Parmi les signataires, on distingue quelques chercheurs de l’Académie des Sciences Sociales, le plus puissant Think Tank du Régime, connu pour ses études mettant en cause les politiques publiques. Citons Madame Zi Zhongyun, qui milite pour l’ouverture des archives secrètes du Parti, Xu Yongyu, philosophe, militant pour la démocratie et Zhang Boshu, relevé de son poste en décembre 2009, pour avoir écrit, en avril 2008, un article critiquant violemment la politique de Pékin au Tibet (voir l’article de QC du 9 octobre 2008, Livre Blanc sur le Tibet).

L’influence des lettrés sur le pouvoir politique n’est pas nouvelle en Chine. Elle est même directement liée à l’histoire de l’empire et à l’institution dite des « remontrances - Jian - », qui avait aussi le pouvoir de censurer des décisions impériales. Particulièrement efficace au début des Tang, (VIIe siècle), elle fut dénaturée par les Ming et les Qing qui punirent sévèrement les censeurs.

Dans un article de la revue Études Chinoises de 1994, Léon Vandermeersch se demande si, dans l’esprit des premiers militants pour la démocratie de mai 1919, il n’y avait pas une confusion entre l’objectif de conquête des libertés démocratiques et celui d’un pouvoir d’une élite d’intellectuels, reposant sur l’ascendant moral traditionnellement exercé par les lettrés en Chine.
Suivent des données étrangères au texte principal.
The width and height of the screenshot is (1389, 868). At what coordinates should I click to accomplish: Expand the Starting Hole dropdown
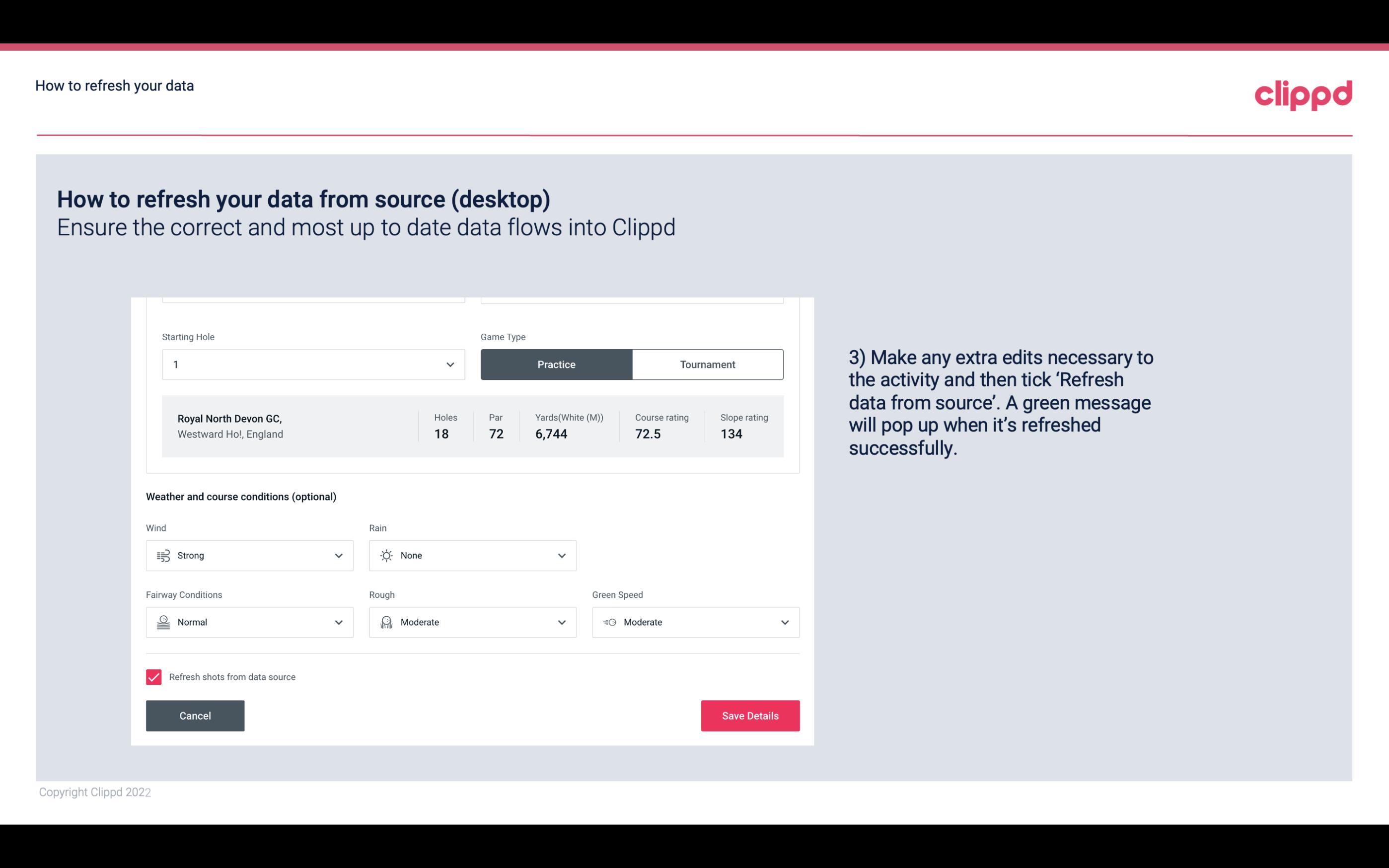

Il n’est pas exclu que, de nos jours, les intellectuels contestataires bénéficient de cette aura ancestrale. Mais le fait est qu’aujourd’hui, la contestation est publique et déborde largement le secret des cabinets. Plus encore, à la remontrance traditionnelle, se mêle la remise en cause du pouvoir du Parti, sommé d’abandonner le contrôle de la justice comme de l’armée et mis au défi de remettre en jeu son magistère.
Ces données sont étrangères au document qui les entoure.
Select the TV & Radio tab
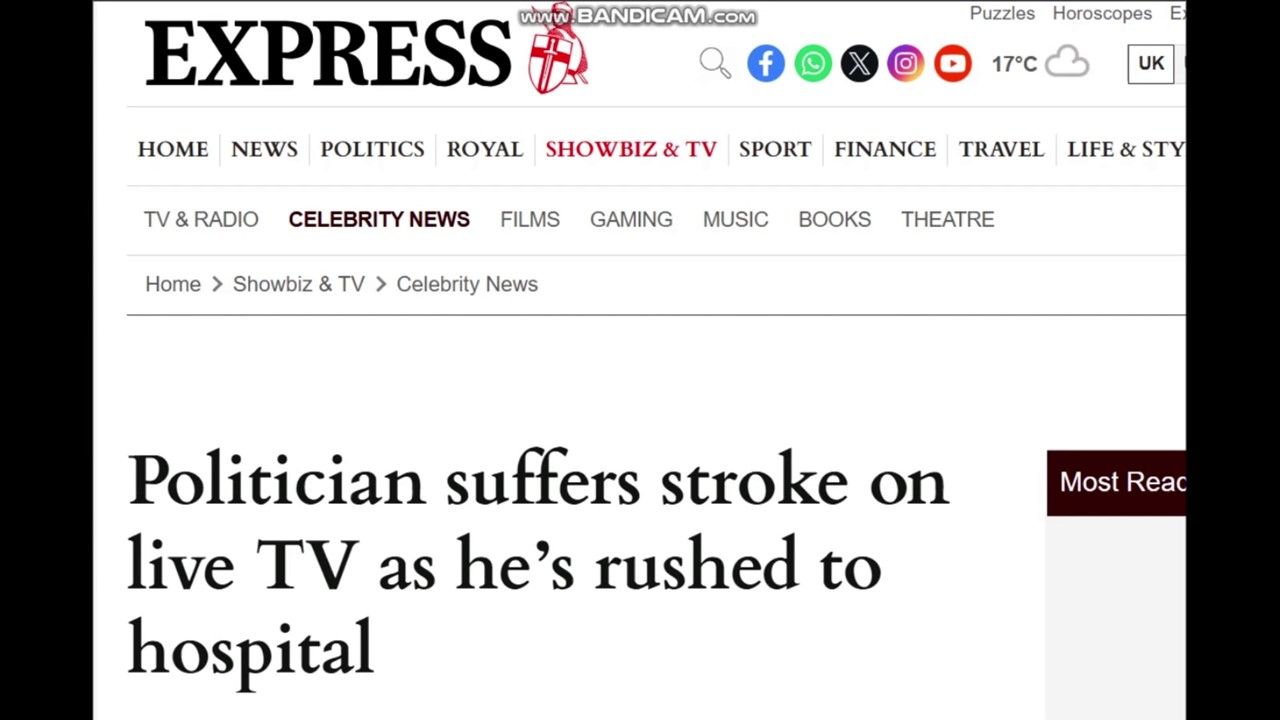The height and width of the screenshot is (720, 1280). (201, 219)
Ces pressions, qui mêlent l’exigence de liberté d’expression à la quête d’une authentique démocratie, viennent de toutes parts, y compris du plus haut sommet de l’État, par le truchement du Premier Ministre Wen Jiabao n°3 du Comité Permanent du BP, dont les déclarations sont reprises par plusieurs journaux qui bravent la censure.

Elles viennent aussi du sérail de l’armée, à l’Université de la Défense Nationale, où le Général Liu Yazhou, Commissaire politique, appelait récemment à plus de démocratie. (Voir l’article de QC du 13 août 2010 « le Parti est-il prêt pour une plus grande ouverture politique ? »).

Mais le Parti qui répugne à agir sous la pression, veillera à ne pas affaiblir son pouvoir politique, n’hésitant pas à réprimer les dissidents qui le menacent trop directement. C’est ce qu’il fait, accompagnant la répression ciblée des contestataires par une campagne politique visant à discréditer Liu Xiaobo.

Il n’empêche que le mouvement qui se développe sous nos yeux constitue pour lui une sérieuse remise en cause, qu’il lui est impossible d’ignorer. Dans l’état actuel de la société chinoise, de plus en plus réactive, y répondre par la seule répression sera probablement insuffisant.